Schiavenato and the University of Rochester have filed for a patent for the orb and are looking for investors to help bring the machine to market. That could be a long way off – but someday that “crystal ball” could help premature infants, young children and even some adults articulate their pain and discomfort.
MRI Scan Can Diagnose Pain Levels
The technology may already exist for doctors to accurately measure how much pain a patient is in.
For the first time, scientists have used specialized MRI scans to predict how much pain people are in by looking at images of their brains. Researchers at the University of Colorado Boulder exposed volunteers to a painful dose of heat and found that it left a distinct “signature” in the brain that could be seen with a functional MRI scan (fMRI).
Researchers combed through images of 114 brains that were taken when the subjects were exposed to varying degrees of heat, ranging from warm to painfully hot.

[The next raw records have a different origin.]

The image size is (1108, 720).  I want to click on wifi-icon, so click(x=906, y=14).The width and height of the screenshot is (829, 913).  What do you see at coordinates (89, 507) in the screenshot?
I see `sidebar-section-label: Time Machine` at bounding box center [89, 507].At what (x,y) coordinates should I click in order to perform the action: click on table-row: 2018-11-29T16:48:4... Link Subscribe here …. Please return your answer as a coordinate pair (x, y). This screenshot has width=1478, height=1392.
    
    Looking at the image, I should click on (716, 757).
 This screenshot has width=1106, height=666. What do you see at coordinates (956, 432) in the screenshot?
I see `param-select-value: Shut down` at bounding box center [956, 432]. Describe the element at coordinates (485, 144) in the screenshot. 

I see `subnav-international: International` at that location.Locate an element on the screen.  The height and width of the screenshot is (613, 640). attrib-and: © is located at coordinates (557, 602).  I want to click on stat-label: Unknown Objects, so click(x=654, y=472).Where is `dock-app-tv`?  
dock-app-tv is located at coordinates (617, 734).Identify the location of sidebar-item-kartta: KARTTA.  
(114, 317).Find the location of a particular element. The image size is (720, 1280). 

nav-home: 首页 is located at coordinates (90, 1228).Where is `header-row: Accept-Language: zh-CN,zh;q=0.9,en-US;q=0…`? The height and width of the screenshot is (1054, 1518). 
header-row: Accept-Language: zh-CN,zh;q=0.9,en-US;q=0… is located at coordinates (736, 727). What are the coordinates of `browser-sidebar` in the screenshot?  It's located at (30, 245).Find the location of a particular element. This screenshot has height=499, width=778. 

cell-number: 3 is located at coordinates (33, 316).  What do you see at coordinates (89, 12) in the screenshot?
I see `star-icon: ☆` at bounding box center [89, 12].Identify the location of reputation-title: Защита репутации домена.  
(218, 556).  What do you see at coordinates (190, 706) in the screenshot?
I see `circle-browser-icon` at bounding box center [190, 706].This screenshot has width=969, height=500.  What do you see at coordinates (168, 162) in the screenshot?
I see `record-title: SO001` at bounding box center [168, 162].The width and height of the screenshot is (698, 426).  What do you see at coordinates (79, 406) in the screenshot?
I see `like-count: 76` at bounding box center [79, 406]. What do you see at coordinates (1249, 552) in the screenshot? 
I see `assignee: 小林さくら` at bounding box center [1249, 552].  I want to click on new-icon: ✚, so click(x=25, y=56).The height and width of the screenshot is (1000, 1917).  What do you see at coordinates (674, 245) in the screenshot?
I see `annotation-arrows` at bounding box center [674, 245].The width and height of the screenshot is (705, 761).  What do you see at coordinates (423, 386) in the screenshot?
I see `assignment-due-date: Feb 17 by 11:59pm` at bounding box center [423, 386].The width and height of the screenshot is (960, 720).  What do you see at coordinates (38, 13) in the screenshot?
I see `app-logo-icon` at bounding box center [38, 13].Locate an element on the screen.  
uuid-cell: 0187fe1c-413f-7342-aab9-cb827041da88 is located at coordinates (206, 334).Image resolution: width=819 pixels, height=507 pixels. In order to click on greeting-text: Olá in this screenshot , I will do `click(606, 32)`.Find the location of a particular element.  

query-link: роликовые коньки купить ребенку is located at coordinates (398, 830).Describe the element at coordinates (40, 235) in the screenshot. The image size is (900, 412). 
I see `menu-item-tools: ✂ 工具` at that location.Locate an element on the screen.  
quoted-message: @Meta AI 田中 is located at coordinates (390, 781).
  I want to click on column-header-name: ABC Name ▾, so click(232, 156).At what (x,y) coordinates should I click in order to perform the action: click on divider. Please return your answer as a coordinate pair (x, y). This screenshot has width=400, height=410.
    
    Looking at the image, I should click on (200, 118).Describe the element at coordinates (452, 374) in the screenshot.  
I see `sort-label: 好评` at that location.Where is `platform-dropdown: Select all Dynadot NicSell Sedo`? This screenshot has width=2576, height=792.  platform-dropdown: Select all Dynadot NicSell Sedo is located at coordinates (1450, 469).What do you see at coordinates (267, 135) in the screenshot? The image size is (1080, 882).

The scan was able to predict a person’s subjective pain ratings with more than 90 percent accuracy. It was also able to detect if an analgesic was used to dull the pain.
“We found a pattern across multiple systems in the brain that is diagnostic of how much pain people feel in response to painful heat,” said CU-Boulder’s Tor Wager, lead author of a study published in the New England Journal of Medicine.
Wager says the findings could lead to the development of new methods using brain scans to objectively measure anxiety, depression, anger or other emotional states.
“I think there are many ways to extend this study, and we’re looking to test the patterns that we’ve developed for predicting pain across different conditions,” Wager said.
“We’re also looking towards using these same techniques to develop measures for chronic pain. The pattern we have found is not a measure of chronic pain, but we think it may be an ‘ingredient’ of chronic pain under some circumstances. Understanding the different contributions of different systems to chronic pain and other forms of suffering is an important step towards understanding and alleviating human suffering.”
Wager and his research team were surprised to find that the neurologic signature was specific to physical pain. Past studies have shown that social pain can look very similar to physical pain in terms of the brain activity. But when researchers tested to see if the signature for heat pain would also pop up in the brain scans of people who had been through a relationship breakup, they found that the signature was absent.
The study was funded by the National Institute on Drug Abuse, the National Institute of Mental Health and the National Science Foundation.